LES VISAGES DE L'ACTUALITÉ
Les ouvriers de l'atelier de la concession douaisienne Renault en colère contre une modification de leurs horaires
mercredi 21.12.2011, 05:12
Hier matin, les ouvriers de l'atelier se sont tourné les pouces.Quasiment pas un ouvrier pour plonger le nez sous le capot de votre voiture, hier matin, dans la concession locale Renault Retail Group (109 salariés), rue de Cambrai, à Douai.
L'immense majorité du personnel de l'atelier (50 personnes) était en grève. Ce qui n'est pas dans les habitudes des ouvriers de la maison. « Le dernier mouvement remonte à 2000 », se souvient Marcel Lemaire, délégué syndical CGT. À l'époque, il était question de rémunération. Là, ce sont les horaires de travail revus qui créent cette agitation. Un bouleversement dans les habitudes par ailleurs assorti de la suppression de trois jours de RTT.

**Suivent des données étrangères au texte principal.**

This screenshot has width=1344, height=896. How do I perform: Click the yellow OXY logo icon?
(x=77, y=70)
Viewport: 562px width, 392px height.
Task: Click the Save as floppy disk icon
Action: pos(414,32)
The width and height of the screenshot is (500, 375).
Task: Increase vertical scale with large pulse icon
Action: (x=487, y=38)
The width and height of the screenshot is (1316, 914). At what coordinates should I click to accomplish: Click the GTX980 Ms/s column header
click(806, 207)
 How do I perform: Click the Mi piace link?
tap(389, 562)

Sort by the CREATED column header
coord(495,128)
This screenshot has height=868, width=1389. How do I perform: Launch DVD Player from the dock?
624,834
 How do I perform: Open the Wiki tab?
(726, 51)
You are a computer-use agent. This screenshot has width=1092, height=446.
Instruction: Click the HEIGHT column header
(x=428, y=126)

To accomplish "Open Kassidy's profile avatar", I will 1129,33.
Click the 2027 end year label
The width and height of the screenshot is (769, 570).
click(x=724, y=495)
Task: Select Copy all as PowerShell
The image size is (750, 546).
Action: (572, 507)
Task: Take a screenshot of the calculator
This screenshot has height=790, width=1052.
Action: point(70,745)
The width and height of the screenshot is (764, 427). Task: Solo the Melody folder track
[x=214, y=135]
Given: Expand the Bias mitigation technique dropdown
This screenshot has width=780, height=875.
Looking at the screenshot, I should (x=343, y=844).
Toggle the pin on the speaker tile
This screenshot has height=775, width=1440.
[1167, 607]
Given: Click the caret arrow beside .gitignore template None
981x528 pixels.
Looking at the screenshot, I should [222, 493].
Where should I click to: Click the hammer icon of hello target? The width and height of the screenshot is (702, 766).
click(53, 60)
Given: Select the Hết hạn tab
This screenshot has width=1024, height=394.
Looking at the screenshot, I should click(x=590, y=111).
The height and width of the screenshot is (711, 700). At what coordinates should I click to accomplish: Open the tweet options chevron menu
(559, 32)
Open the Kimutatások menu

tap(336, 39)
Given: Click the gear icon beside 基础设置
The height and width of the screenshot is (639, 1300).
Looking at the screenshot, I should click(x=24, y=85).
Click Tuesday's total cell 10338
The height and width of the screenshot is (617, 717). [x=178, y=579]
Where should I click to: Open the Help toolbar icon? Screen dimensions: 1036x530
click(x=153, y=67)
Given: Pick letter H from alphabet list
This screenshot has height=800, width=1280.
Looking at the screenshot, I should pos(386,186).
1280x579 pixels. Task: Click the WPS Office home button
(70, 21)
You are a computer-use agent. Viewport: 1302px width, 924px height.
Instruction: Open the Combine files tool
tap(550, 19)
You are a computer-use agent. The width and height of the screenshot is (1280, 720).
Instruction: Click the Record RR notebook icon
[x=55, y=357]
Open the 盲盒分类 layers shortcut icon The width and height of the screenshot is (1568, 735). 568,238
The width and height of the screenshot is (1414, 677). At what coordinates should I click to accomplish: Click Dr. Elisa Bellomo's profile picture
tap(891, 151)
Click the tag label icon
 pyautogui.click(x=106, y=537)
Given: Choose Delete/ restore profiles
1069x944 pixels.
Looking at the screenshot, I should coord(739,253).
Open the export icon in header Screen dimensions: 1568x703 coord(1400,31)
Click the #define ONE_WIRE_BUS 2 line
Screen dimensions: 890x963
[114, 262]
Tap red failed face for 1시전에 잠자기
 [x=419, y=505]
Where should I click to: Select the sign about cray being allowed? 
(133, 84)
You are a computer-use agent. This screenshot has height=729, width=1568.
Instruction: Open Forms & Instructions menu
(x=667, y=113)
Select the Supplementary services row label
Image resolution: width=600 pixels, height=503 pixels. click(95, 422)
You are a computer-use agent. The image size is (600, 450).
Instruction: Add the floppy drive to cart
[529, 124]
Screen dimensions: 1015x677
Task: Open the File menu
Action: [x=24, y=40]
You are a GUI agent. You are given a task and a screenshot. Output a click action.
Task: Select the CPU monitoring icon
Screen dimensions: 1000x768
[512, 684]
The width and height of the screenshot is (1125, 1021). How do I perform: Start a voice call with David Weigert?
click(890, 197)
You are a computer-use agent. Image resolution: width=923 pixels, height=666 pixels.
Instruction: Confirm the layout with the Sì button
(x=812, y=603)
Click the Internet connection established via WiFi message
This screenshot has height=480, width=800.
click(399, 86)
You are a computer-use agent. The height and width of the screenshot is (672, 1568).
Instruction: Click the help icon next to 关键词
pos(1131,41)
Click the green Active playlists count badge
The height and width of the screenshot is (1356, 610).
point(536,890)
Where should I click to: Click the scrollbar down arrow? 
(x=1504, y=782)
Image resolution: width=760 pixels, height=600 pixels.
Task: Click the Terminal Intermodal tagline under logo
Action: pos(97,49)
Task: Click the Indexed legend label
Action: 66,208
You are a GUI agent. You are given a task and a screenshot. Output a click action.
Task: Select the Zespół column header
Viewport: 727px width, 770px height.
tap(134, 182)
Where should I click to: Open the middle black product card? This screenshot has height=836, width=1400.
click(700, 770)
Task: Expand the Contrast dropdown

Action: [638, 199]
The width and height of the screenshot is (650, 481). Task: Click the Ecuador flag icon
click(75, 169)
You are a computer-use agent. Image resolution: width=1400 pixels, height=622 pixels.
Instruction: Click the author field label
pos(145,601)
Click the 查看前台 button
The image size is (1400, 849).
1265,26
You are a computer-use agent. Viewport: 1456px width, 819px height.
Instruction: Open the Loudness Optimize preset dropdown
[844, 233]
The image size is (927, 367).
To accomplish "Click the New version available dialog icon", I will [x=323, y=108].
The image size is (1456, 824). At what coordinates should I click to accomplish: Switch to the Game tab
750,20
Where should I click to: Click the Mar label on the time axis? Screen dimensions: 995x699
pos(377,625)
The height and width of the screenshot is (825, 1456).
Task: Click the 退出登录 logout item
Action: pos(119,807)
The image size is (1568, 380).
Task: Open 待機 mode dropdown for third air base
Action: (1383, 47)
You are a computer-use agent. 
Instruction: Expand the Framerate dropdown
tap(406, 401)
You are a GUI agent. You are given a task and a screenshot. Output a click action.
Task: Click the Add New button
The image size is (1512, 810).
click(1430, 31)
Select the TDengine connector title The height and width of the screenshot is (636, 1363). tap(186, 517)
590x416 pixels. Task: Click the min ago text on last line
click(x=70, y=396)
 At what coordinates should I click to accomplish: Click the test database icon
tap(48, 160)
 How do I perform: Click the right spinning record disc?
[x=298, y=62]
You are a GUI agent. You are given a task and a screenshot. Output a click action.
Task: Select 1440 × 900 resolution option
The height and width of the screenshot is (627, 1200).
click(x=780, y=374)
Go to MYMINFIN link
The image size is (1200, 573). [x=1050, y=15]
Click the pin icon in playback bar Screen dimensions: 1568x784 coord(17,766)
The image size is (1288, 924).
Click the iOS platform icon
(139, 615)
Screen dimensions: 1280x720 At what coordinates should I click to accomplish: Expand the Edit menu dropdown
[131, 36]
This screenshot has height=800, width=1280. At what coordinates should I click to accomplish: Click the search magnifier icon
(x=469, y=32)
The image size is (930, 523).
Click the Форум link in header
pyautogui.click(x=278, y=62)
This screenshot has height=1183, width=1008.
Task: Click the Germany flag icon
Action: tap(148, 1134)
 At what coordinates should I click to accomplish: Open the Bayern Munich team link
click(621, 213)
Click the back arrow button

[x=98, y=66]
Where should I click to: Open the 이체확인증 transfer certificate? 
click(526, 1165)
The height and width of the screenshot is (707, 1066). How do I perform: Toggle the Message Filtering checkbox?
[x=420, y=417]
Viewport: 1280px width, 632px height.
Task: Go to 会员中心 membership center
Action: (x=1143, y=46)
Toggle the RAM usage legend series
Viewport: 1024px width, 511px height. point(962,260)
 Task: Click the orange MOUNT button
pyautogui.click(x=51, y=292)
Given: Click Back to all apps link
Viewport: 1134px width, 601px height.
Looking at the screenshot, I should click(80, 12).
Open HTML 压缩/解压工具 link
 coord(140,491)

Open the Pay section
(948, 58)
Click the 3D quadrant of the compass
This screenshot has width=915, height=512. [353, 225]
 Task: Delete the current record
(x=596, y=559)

Lors de la dernière réunion de CHSCT (comité d'hygiène, de sécurité et des conditions de travail), les représentants des salariés ont pris connaissance des modifications entérinées par le directeur, Nicolas Mer. Le samedi matin, l'atelier était ouvert. Seuls des volontaires vidangeaient les autos. Fini. « Ils nous imposent au minimum d'être à trois », commente un gréviste. Pour reprendre des parts de marché aux enseignes de centres autos (Feu Vert, Midas, etc.). Marcel Lemaire l'admet : « Le carnet de commandes de l'atelier n'est pas surchargé. Dans le passé, il pouvait être plein sur trois semaines. » Mais « il n'y a pas de chômage technique en vue. » S'annoncent par contre des modifications dans les habitudes de vie. Jusqu'à présent, le personnel de l'atelier bossait dans l'année quatre semaines à 40 heures. Là, c'est dix semaines qu'ils devront faire. Plus dix semaines à 30 heures, et le reste à 35 heures. « Pour nous, c'est un recul », dit Marcel Lemaire. D'où « ce coup de semonce ».
Occupé ce matin-là dans la concession avec des gens du groupe Renault, Nicolas Mer se contente d'un : « Je souhaite renouer le dialogue social. » C'est aussi le souhait des ouvriers qui, outre ce différend sur les horaires, aimeraient subir moins de pression de la part de leur hiérarchie.